YOUR OBJECTIVE: Do not include the pictures; repeat the rest of the data exactly.

Recorded data:
------------
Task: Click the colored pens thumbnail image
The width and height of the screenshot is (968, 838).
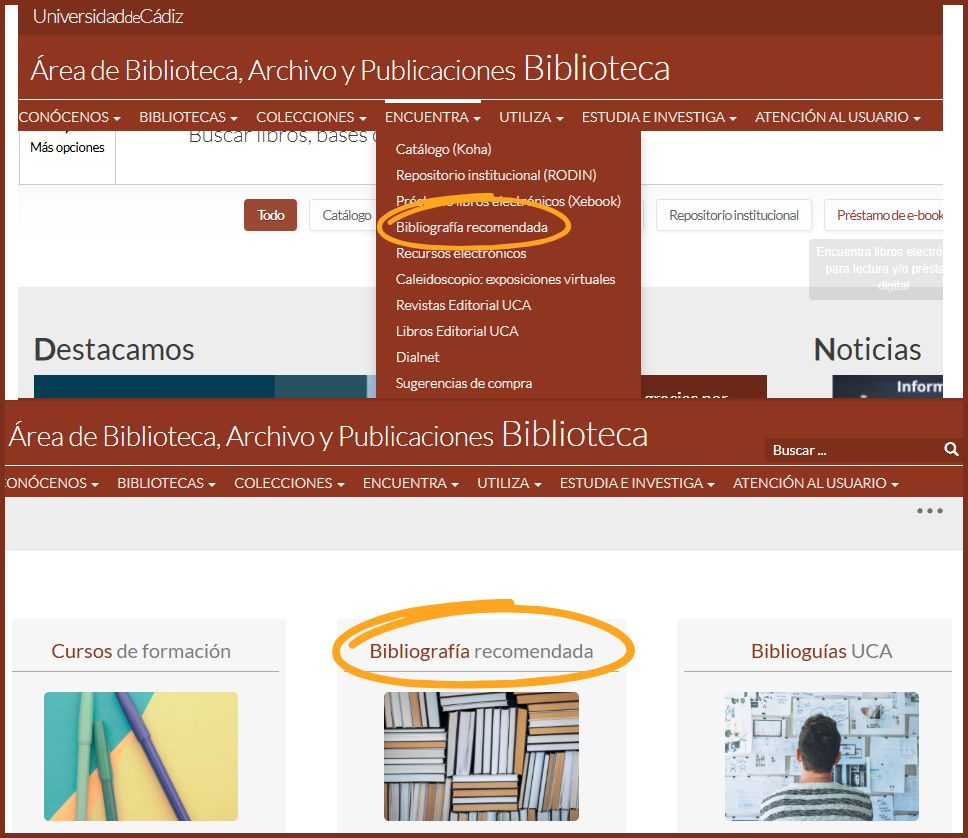Action: pos(141,756)
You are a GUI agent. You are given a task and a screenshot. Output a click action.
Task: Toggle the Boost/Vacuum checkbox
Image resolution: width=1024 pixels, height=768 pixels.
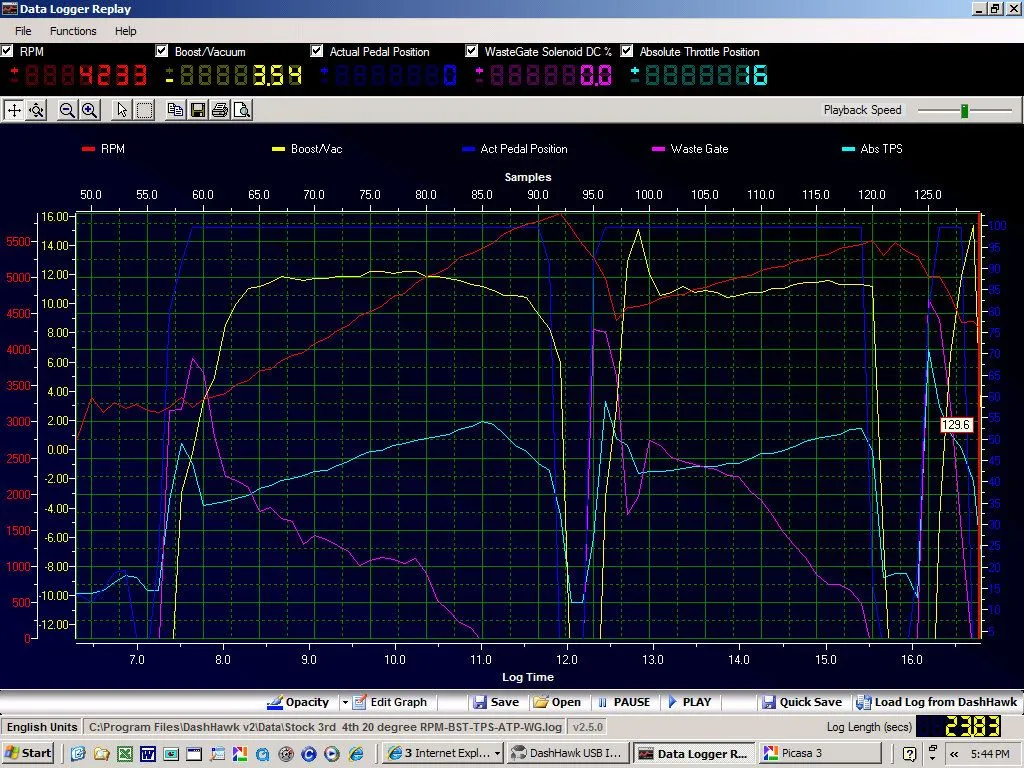tap(162, 51)
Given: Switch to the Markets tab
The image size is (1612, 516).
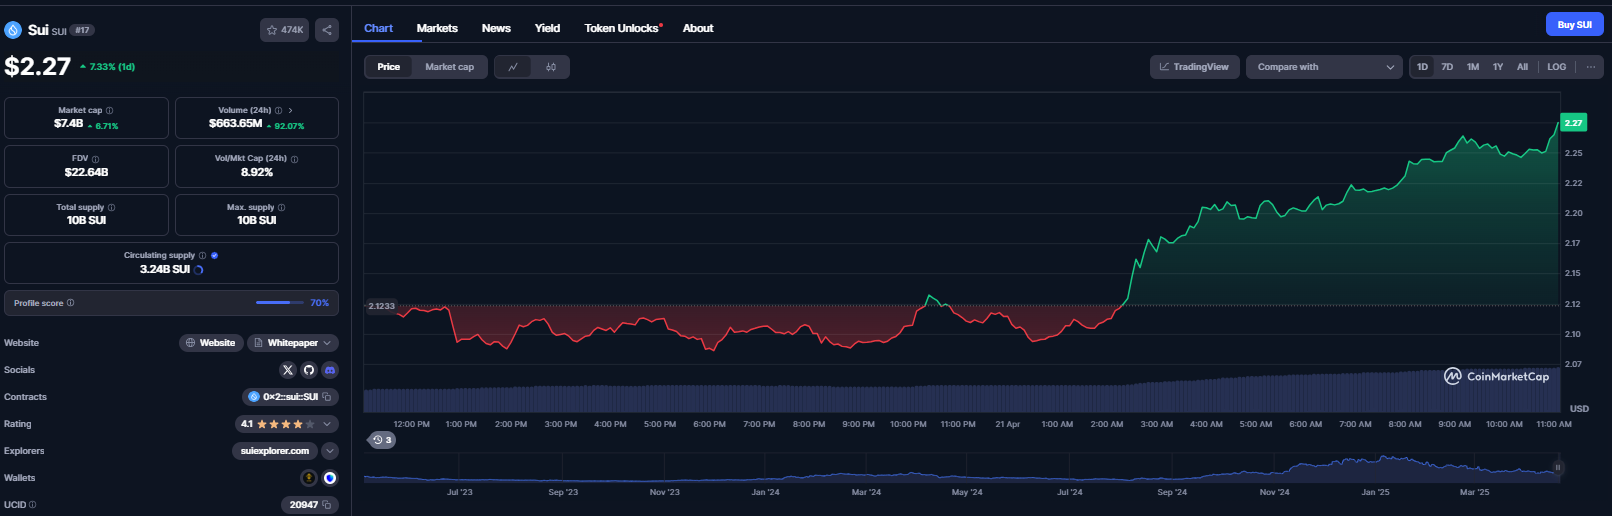Looking at the screenshot, I should tap(437, 28).
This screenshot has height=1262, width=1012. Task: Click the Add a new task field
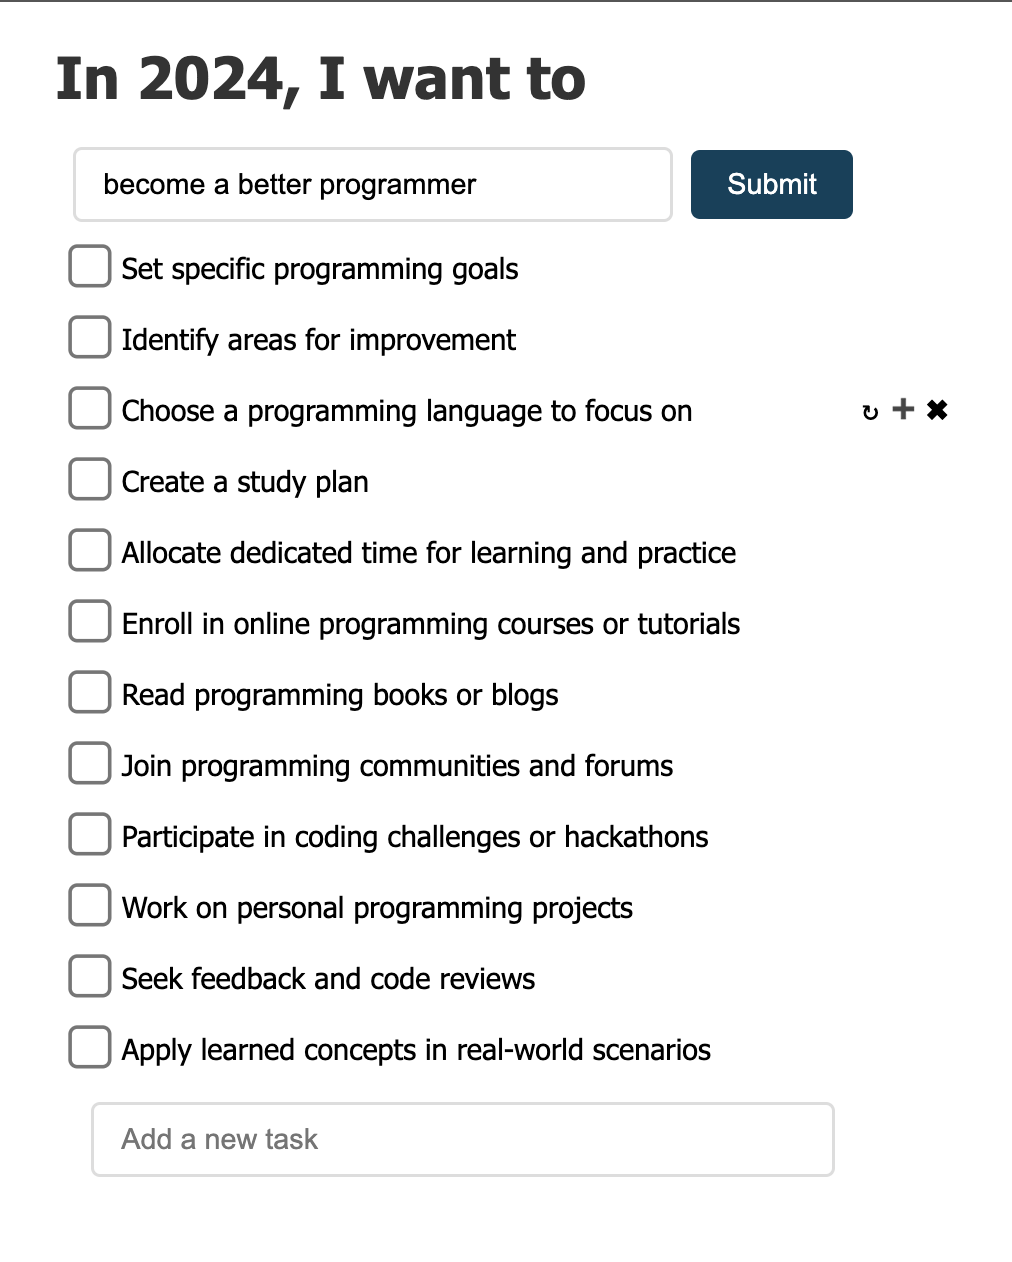pos(462,1139)
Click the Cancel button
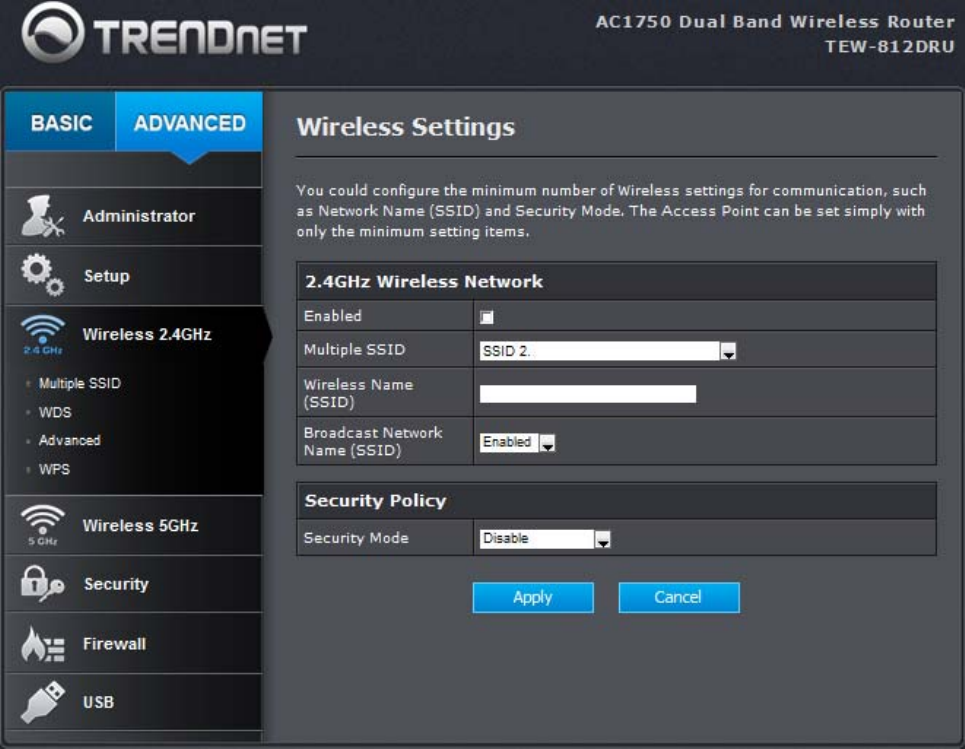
------------
REPLY TO THE EXERCISE:
Task: Click the colored pens thumbnail image
The width and height of the screenshot is (968, 838).
Action: pos(141,756)
You are a GUI agent. You are given a task and a screenshot. Output a click action.
Task: Toggle the Boost/Vacuum checkbox
Image resolution: width=1024 pixels, height=768 pixels.
tap(162, 51)
Given: Switch to the Markets tab
The image size is (1612, 516).
Looking at the screenshot, I should tap(437, 28).
This screenshot has height=1262, width=1012. Task: Click the Add a new task field
pos(462,1139)
Click the Cancel button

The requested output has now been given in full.